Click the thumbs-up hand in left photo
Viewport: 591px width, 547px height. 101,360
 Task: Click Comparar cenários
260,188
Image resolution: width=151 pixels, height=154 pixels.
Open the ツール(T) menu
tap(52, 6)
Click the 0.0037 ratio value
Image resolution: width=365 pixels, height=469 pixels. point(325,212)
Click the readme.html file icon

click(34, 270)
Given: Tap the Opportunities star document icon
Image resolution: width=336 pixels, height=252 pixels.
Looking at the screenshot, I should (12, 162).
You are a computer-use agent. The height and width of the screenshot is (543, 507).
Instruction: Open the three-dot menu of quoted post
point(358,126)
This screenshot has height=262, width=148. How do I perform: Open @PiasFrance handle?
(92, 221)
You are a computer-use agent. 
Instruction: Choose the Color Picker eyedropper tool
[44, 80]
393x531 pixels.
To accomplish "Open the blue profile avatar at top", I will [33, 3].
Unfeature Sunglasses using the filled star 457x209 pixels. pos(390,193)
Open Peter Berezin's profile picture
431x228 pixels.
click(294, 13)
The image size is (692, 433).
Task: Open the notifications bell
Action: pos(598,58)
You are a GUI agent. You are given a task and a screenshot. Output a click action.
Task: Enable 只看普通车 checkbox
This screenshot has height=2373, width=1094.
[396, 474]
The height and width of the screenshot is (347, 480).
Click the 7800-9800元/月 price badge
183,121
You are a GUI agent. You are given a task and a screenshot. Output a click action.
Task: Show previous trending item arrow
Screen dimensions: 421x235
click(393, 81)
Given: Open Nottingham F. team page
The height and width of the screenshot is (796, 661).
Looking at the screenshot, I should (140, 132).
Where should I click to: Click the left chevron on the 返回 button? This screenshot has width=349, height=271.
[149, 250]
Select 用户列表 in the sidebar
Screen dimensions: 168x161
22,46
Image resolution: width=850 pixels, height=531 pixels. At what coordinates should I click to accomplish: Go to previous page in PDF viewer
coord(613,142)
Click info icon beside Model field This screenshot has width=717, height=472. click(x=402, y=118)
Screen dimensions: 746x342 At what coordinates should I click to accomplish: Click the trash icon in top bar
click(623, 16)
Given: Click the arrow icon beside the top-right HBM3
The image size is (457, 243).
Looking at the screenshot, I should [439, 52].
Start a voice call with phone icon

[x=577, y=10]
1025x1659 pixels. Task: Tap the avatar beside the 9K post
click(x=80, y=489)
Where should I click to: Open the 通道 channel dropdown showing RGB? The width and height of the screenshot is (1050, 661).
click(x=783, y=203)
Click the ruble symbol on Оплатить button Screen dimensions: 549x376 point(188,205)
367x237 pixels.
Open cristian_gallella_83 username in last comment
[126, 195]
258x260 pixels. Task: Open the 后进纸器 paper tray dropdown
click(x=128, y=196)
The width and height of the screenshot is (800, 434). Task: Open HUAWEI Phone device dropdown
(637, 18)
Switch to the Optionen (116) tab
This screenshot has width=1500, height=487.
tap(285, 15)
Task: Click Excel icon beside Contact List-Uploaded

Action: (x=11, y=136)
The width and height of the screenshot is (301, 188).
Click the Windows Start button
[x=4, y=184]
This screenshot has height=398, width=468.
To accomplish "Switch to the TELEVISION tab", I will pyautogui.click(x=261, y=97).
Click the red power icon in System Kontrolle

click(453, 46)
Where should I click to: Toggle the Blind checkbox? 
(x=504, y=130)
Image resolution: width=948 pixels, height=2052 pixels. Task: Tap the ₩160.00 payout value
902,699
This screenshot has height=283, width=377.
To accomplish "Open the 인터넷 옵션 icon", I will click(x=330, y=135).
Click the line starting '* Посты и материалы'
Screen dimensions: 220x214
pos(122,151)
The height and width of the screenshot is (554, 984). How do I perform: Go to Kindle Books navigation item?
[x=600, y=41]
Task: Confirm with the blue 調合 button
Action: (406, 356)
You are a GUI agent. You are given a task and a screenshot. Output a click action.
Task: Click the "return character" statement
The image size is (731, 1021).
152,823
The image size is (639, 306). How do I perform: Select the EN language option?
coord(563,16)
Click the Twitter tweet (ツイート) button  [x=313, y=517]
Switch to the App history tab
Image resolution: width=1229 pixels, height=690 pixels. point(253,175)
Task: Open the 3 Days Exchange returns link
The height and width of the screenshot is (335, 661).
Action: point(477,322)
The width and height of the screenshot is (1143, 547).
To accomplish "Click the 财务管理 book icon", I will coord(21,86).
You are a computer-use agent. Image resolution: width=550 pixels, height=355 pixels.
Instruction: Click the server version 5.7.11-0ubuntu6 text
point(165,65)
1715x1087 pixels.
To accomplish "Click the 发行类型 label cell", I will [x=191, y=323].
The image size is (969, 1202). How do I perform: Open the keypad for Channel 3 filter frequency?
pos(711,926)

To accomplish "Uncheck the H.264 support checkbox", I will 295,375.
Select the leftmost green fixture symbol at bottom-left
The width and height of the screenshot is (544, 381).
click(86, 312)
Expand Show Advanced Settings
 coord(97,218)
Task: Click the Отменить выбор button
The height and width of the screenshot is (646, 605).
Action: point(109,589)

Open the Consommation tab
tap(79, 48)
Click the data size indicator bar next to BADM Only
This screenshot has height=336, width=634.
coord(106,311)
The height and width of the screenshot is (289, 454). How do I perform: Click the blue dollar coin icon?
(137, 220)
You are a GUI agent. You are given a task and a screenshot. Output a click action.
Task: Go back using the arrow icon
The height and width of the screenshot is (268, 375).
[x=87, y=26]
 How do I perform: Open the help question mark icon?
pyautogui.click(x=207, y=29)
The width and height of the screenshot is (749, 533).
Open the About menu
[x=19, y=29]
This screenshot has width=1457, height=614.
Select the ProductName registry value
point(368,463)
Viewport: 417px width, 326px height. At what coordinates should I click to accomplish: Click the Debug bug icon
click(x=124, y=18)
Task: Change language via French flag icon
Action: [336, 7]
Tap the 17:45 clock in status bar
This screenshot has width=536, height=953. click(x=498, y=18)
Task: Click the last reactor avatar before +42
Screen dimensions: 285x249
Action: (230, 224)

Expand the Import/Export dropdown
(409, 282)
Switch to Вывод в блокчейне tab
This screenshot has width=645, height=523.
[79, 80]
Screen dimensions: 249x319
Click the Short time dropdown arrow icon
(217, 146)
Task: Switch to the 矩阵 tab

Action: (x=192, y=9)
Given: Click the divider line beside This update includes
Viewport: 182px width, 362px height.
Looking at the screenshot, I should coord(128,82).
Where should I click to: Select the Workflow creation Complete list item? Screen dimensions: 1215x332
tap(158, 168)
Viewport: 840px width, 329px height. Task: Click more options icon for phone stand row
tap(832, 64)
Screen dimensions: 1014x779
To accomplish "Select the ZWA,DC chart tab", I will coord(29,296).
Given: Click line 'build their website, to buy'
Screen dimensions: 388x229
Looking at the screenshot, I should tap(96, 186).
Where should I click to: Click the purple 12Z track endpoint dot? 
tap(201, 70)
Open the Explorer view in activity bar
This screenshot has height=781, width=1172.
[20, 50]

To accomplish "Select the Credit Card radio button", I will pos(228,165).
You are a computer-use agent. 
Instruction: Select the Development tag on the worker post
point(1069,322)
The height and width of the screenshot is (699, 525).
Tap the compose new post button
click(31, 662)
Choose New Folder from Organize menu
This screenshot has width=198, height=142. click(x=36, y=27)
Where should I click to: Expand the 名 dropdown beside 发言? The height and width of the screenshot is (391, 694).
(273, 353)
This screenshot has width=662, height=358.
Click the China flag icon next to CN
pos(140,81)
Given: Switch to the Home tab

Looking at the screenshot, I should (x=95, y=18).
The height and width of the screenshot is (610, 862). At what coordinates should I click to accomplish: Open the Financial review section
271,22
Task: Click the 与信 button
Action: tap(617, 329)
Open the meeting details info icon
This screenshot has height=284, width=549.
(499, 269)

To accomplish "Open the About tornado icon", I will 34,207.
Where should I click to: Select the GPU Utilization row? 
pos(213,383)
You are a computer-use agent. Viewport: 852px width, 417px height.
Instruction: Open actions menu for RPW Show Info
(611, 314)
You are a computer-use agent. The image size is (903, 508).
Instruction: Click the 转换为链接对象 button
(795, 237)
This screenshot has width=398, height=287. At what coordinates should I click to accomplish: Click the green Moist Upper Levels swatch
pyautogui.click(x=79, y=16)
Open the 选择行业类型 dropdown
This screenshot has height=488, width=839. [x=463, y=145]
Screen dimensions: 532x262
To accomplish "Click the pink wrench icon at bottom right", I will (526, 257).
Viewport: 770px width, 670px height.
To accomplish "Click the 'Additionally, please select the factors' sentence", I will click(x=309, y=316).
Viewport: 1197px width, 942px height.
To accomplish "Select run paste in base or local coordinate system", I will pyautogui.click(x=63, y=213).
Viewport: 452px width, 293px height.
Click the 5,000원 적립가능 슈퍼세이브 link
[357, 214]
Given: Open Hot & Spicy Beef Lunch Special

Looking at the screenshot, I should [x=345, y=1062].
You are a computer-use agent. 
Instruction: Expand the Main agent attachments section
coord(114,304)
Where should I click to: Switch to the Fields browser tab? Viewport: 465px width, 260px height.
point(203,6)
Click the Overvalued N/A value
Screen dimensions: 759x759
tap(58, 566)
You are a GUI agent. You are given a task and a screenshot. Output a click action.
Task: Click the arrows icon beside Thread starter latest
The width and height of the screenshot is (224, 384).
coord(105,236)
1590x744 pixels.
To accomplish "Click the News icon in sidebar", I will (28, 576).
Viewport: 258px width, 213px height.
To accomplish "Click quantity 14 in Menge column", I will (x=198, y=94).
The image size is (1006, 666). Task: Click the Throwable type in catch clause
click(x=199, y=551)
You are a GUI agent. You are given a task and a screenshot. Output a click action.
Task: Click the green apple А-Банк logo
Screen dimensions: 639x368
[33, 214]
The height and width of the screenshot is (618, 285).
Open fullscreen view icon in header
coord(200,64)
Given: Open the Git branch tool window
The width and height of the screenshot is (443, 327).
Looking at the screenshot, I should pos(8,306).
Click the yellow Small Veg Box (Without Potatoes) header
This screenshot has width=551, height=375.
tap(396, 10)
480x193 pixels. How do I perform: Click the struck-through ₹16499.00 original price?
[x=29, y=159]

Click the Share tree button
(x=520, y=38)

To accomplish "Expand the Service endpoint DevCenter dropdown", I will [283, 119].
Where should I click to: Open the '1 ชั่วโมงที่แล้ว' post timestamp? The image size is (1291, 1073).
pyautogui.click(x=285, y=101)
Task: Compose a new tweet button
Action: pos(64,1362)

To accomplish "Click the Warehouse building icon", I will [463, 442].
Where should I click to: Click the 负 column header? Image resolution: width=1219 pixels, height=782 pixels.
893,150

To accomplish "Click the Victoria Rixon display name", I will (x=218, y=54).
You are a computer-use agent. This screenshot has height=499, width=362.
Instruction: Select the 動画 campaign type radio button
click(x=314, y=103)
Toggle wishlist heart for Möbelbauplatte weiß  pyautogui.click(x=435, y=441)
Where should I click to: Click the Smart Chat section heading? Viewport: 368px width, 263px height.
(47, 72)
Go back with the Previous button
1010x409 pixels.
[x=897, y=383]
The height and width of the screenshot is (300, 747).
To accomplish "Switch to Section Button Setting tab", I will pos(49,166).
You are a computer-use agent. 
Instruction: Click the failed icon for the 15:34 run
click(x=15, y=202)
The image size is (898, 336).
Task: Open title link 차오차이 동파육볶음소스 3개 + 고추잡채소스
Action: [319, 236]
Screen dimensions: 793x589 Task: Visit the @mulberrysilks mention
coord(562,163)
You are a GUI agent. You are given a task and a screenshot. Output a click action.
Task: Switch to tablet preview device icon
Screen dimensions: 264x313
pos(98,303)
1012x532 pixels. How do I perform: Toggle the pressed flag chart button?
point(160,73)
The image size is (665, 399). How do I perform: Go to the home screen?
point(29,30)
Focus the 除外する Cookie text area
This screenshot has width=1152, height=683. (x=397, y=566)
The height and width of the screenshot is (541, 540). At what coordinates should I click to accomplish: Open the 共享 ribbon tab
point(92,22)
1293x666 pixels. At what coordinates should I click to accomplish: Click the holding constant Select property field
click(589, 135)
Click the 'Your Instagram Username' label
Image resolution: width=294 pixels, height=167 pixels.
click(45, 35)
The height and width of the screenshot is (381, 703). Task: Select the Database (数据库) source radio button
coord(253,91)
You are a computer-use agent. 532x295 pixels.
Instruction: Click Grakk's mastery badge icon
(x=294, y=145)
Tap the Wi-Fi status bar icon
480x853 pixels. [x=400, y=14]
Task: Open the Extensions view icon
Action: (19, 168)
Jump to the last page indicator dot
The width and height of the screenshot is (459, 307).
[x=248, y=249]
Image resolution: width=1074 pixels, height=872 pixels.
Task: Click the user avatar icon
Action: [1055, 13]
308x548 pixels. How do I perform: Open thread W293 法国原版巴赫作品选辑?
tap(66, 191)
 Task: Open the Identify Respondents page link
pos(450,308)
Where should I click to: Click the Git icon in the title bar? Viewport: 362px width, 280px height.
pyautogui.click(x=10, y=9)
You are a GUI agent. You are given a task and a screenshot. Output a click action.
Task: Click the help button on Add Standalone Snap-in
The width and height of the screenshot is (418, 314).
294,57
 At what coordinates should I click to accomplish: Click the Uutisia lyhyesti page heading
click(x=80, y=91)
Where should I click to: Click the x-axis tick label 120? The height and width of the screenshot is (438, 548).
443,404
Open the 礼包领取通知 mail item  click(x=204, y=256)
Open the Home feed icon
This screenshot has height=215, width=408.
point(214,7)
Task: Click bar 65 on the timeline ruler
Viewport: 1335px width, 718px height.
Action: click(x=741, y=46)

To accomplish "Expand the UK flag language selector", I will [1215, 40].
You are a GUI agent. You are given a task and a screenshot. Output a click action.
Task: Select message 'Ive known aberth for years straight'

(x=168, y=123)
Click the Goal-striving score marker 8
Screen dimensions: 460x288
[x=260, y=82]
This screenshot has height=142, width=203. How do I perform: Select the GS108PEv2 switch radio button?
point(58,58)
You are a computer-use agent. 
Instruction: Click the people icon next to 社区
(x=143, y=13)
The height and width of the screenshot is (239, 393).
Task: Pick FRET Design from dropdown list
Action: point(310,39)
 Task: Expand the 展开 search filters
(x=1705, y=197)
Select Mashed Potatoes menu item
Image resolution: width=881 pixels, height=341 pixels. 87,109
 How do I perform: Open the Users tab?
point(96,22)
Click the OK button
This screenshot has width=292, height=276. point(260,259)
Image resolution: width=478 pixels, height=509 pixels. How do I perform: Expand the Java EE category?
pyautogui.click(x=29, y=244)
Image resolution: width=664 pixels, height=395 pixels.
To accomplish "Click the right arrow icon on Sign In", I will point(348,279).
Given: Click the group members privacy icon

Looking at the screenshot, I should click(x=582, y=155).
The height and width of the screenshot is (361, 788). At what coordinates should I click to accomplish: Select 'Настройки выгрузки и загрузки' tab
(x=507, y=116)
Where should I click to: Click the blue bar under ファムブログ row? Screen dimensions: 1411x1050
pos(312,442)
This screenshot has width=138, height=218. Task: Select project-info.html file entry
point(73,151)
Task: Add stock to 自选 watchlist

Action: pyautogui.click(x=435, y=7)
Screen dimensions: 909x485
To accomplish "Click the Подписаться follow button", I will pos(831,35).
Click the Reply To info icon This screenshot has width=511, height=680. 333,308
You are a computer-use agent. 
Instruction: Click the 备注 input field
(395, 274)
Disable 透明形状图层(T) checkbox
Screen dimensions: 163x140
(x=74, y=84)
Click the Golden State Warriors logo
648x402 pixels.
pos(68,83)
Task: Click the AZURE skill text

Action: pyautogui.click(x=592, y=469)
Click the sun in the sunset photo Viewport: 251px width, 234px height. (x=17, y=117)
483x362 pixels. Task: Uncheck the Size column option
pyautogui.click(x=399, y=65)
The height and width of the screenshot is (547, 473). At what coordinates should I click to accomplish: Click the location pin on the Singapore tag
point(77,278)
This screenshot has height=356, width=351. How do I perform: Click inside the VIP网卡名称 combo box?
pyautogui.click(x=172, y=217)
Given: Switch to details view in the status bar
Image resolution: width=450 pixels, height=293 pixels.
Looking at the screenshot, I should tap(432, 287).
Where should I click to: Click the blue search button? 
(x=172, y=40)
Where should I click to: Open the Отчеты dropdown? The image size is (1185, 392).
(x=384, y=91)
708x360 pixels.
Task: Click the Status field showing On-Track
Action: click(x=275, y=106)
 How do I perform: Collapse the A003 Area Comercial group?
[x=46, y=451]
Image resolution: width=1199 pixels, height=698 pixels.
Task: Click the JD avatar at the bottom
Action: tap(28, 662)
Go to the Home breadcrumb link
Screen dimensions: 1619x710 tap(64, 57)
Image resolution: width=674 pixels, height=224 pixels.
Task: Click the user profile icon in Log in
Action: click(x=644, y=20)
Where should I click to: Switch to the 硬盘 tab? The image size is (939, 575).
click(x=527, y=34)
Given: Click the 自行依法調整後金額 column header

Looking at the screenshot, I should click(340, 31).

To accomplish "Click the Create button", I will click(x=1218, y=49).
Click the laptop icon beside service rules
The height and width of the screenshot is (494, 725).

TASK DETAILS: Count how many lines in the data contain the word "using". Reply with that number only.

RESPONSE AREA: 2